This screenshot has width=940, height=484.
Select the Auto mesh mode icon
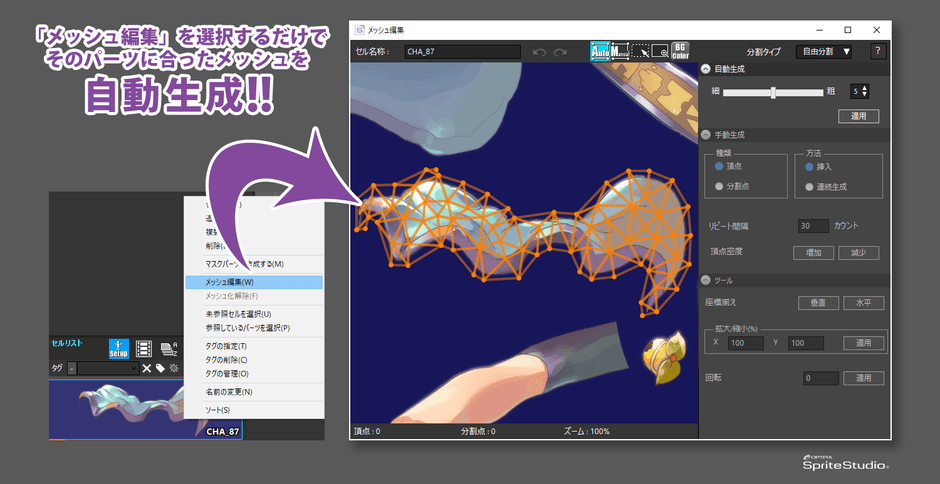tap(600, 51)
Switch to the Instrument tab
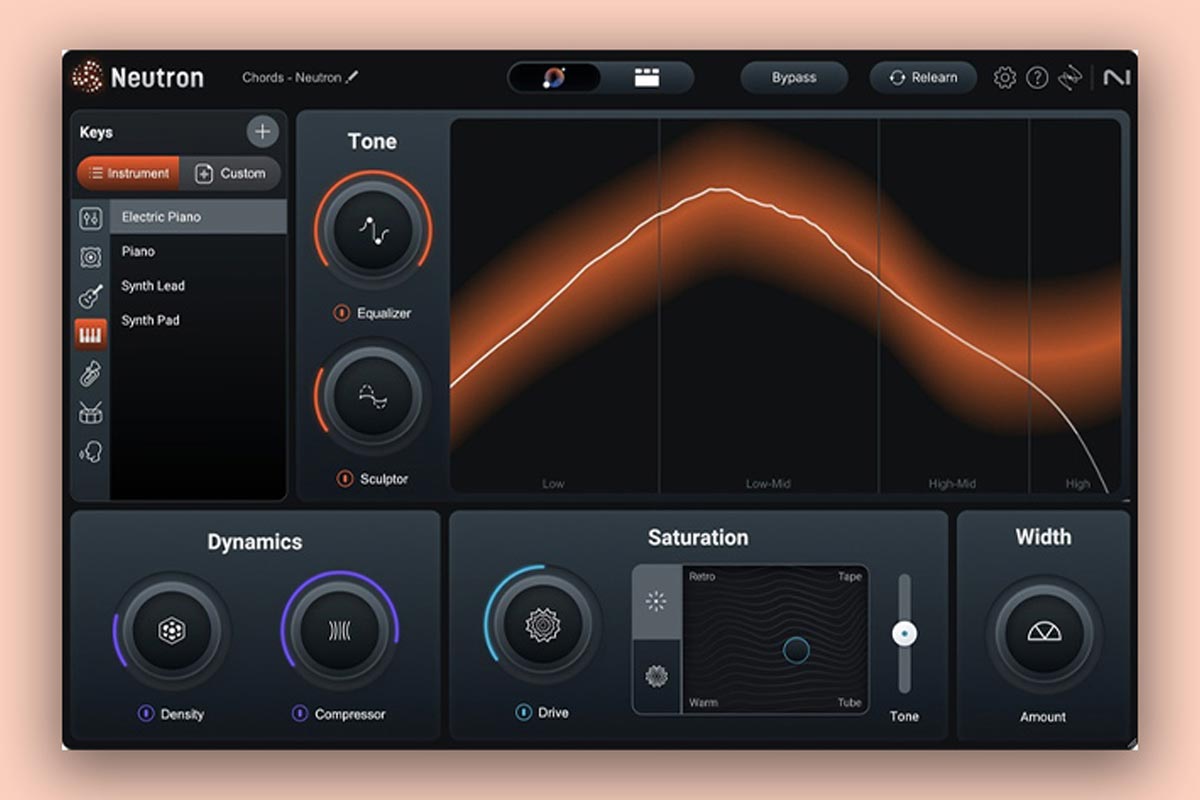Viewport: 1200px width, 800px height. pos(128,173)
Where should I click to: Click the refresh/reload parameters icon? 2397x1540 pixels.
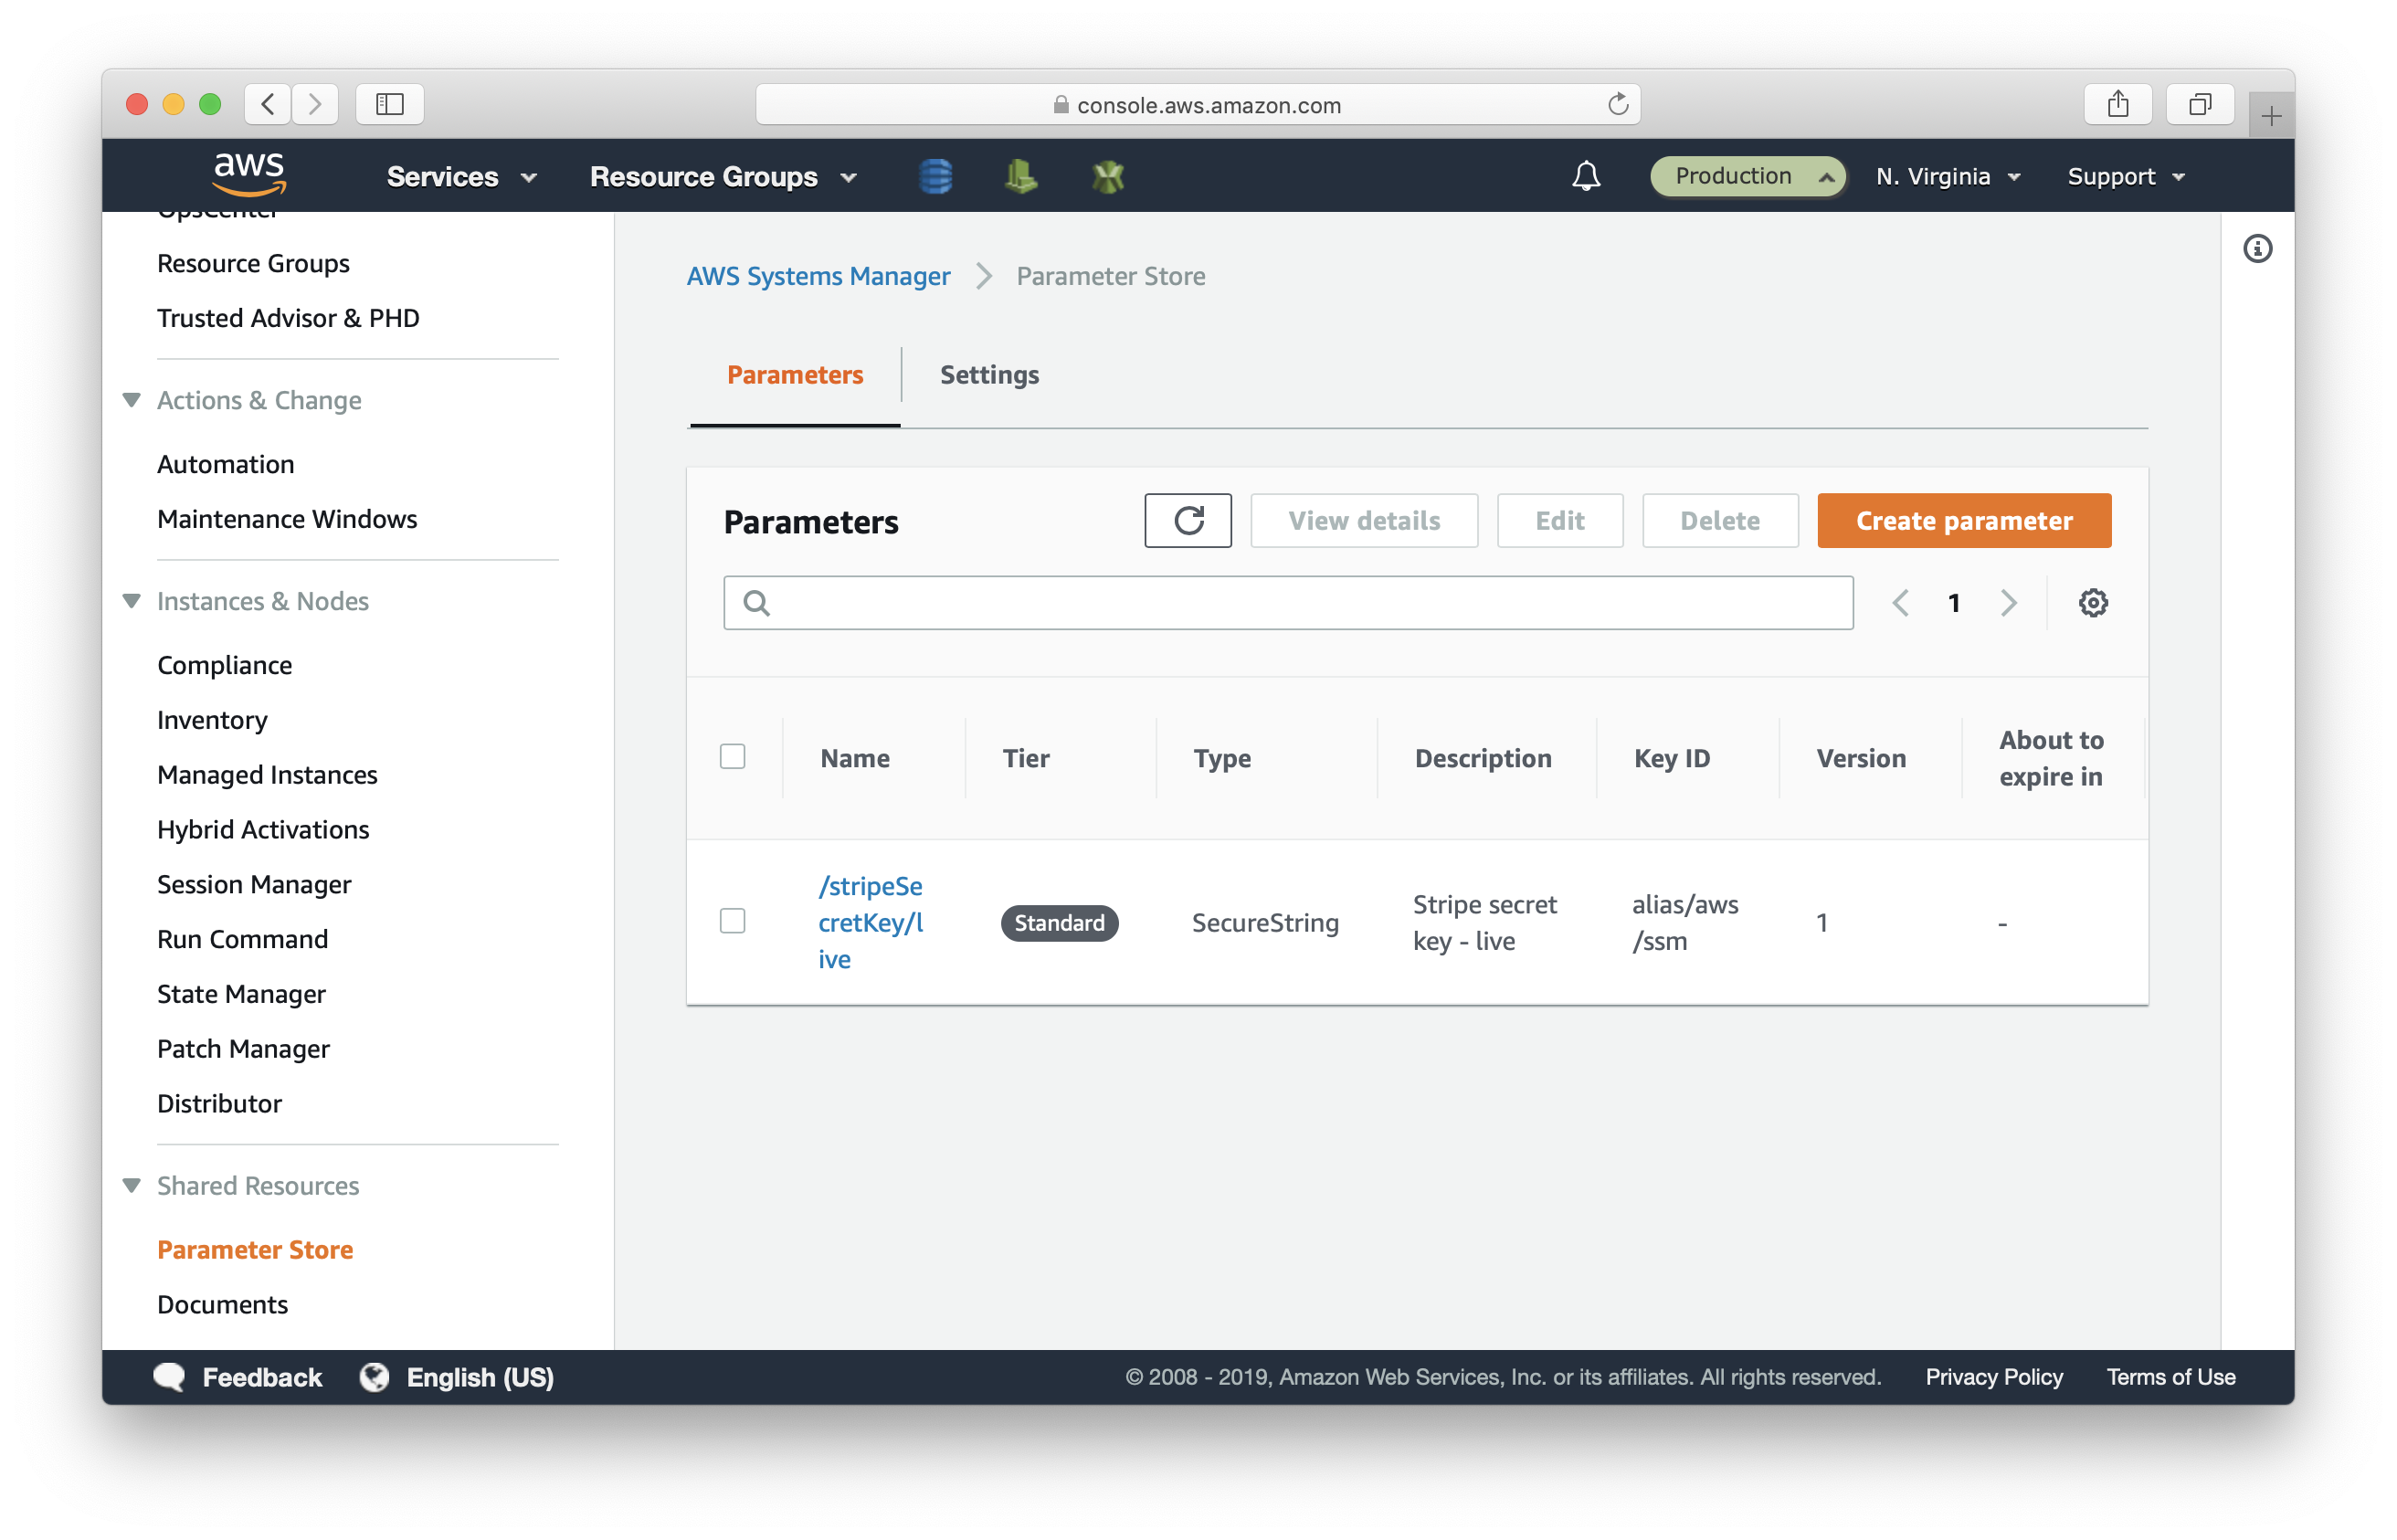[x=1188, y=521]
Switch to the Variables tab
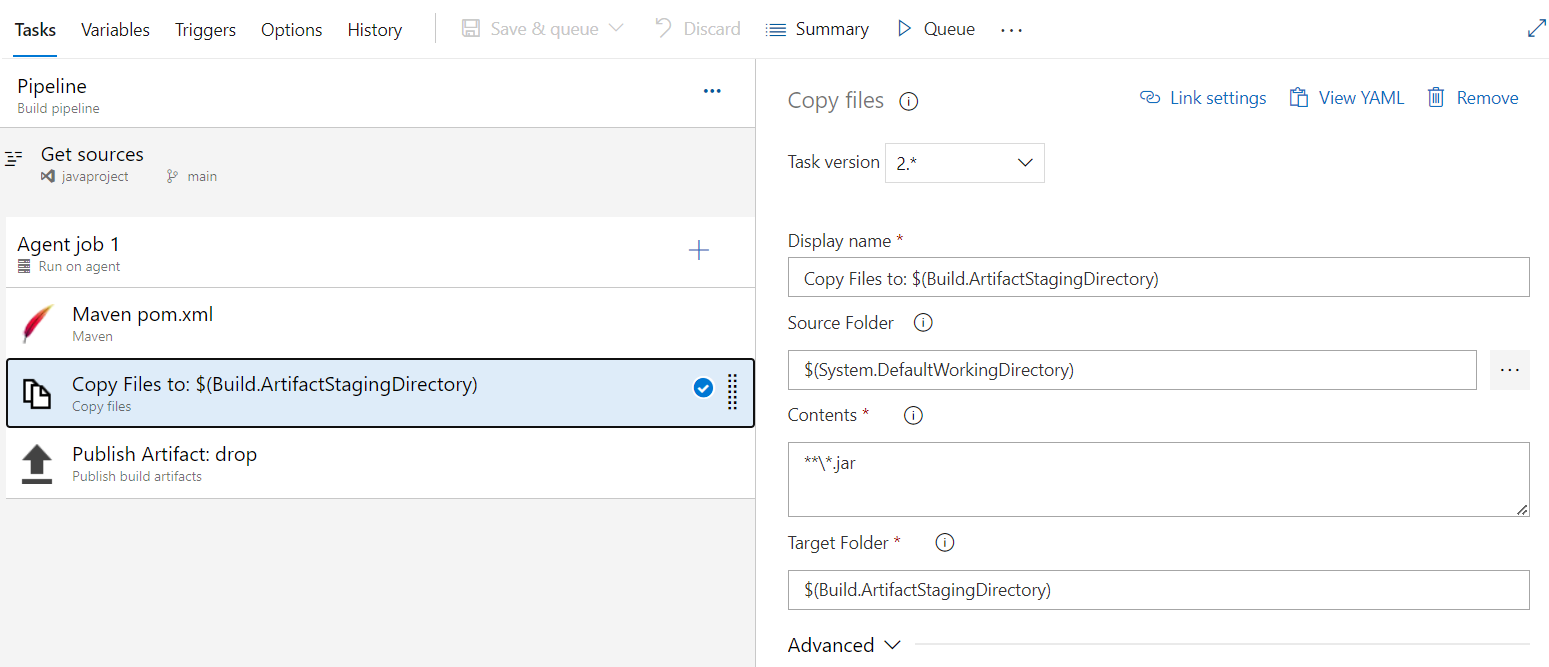Screen dimensions: 1549x667 115,29
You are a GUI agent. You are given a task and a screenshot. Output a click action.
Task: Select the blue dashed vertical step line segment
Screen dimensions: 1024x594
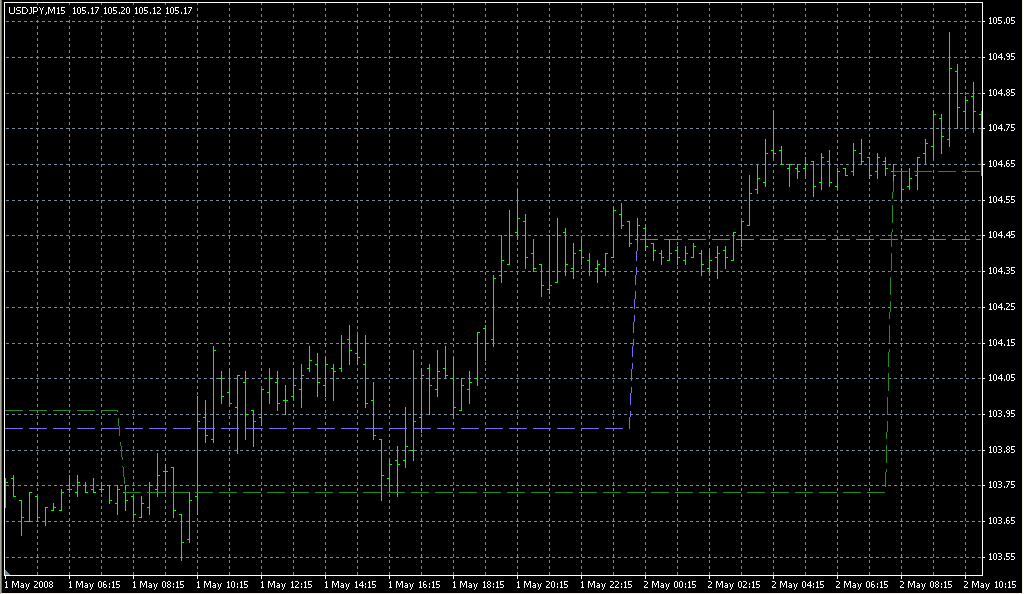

● ● ● ● ●

_YOUR INSTRUCTIONS_
Once the pictures are set aside, give the listing again word for word.

_EXERCISE SOLUTION_
This screenshot has width=940, height=484.
Select the Auto mesh mode icon
tap(600, 51)
Switch to the Instrument tab
Viewport: 1200px width, 800px height. pos(128,173)
Where should I click to: Click the refresh/reload parameters icon? 2397x1540 pixels.
[x=1188, y=521]
Switch to the Variables tab
Screen dimensions: 1549x667 115,29
You are a GUI agent. You are given a task and a screenshot. Output a click action.
Task: Select the blue dashed vertical step line segment
Screen dimensions: 1024x594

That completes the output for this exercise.